7.
小高い丘の上の集合墓地。
見晴らしがいいからここにした。
世界を巡るのが好きな2人だったから。
心地よい風が吹いている。
見慣れた墓石の前に立つ。
お墓参りは毎月しているけど、こんなに凪いだ気持ちでここに立てる日が来るとは思わなかった。
「お父さん、お母さん」
ずいぶん長くかかってしまったけど、ようやく2人のことを受け止められたみたい。
気づけば2人がこの世を去ってから5年の月日が流れていた。我ながら情けない。自分がこんな風になるなんて思ってなかった。でも必要な時間だった。そう思うことにする。

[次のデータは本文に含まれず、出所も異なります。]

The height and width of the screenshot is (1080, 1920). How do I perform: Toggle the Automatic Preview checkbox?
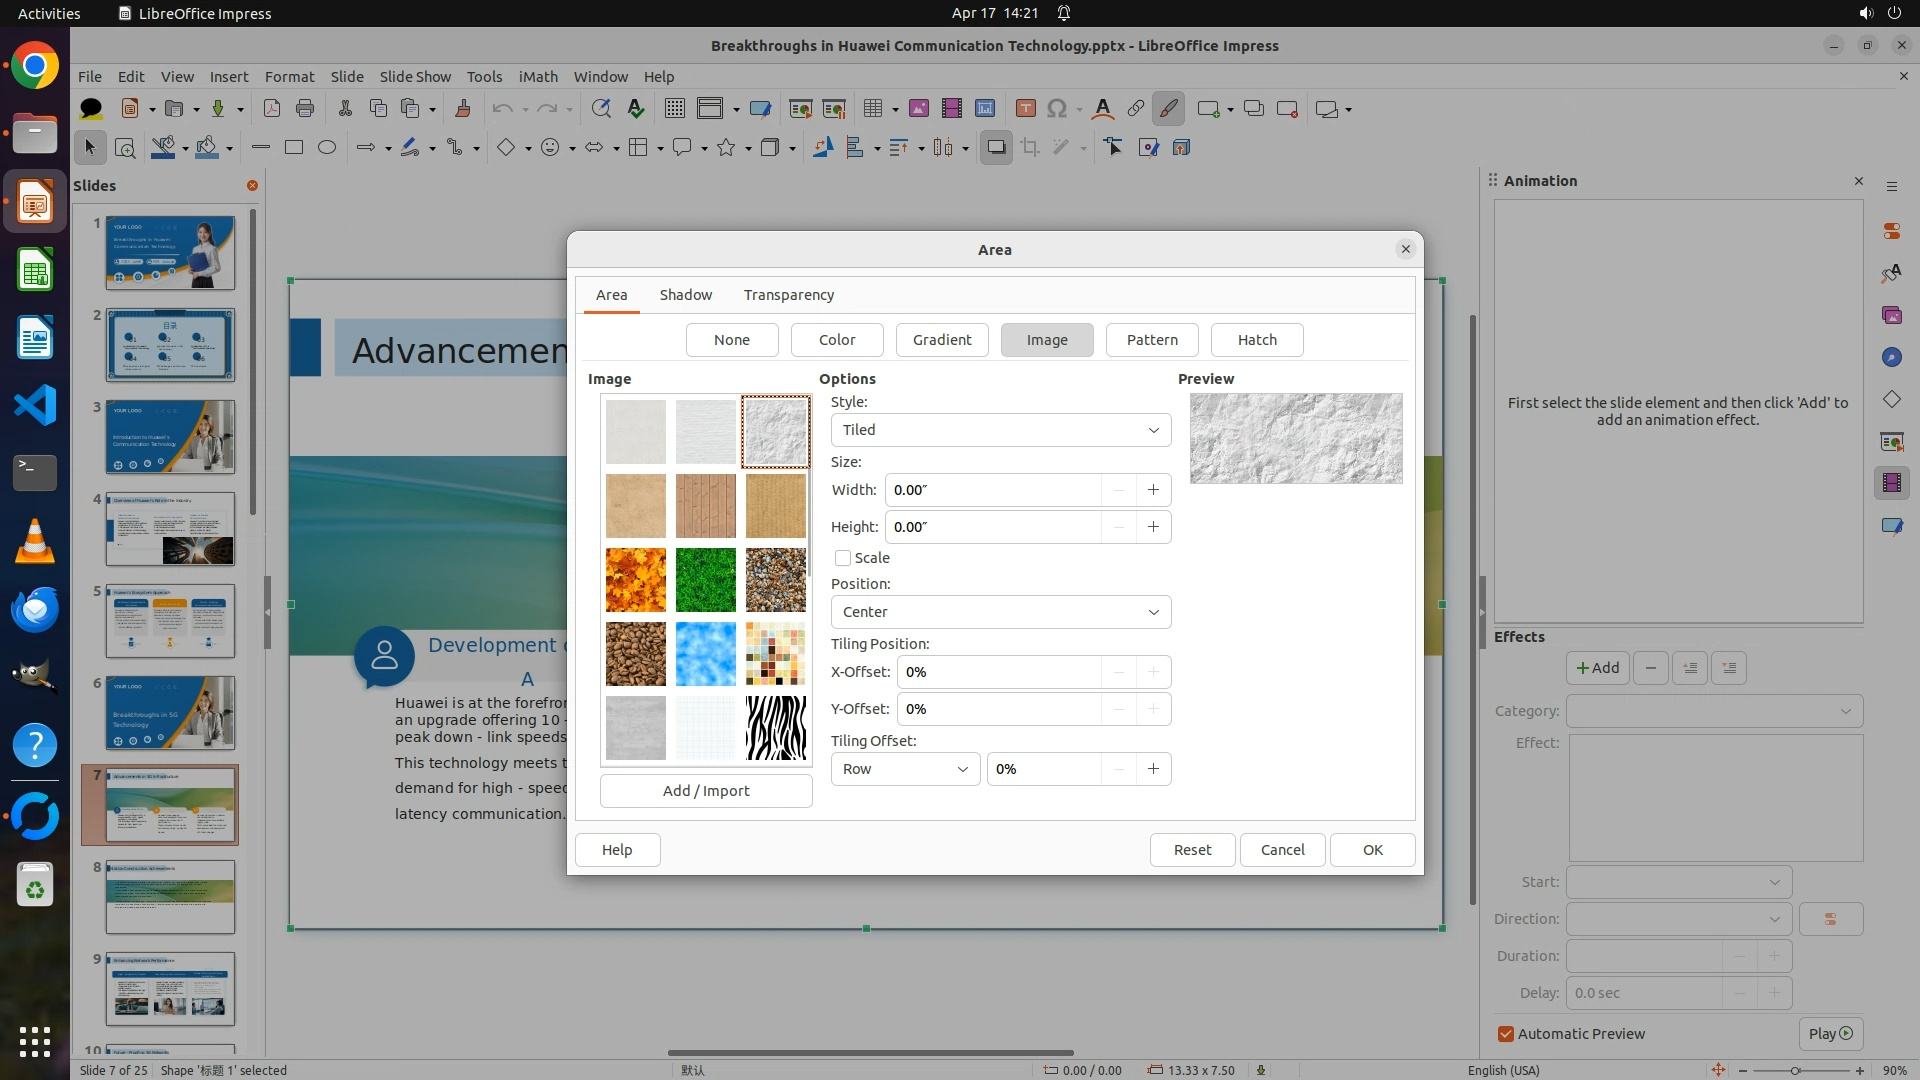click(1506, 1034)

夜ぐっすり眠れるようになったわけでも、鼻が利くようになったわけでも、ご飯が美味しく感じるようになったわけでもない。何も改善されていないけど、不思議と気分は晴れやかだ。
人懐っこい後輩の笑い顔を思い出す。
「きっともう、大丈夫」
お行儀は悪いけど、墓石の前によいしょと座ってたくさん話をした。
仕事のこと。
フィーやその家族のこと。
最近できた後輩のこと。
昔ほんの少しの間飼っていたトカゲのこと。
体調のこと。
それから前世のこと。
たくさん話して喉がカラカラで、持ってきた水をゴクリと飲んだ。
「...はぁ、おいし」
心からそう感じた。
空が青い。久しぶりに見上げた空は綺麗だった。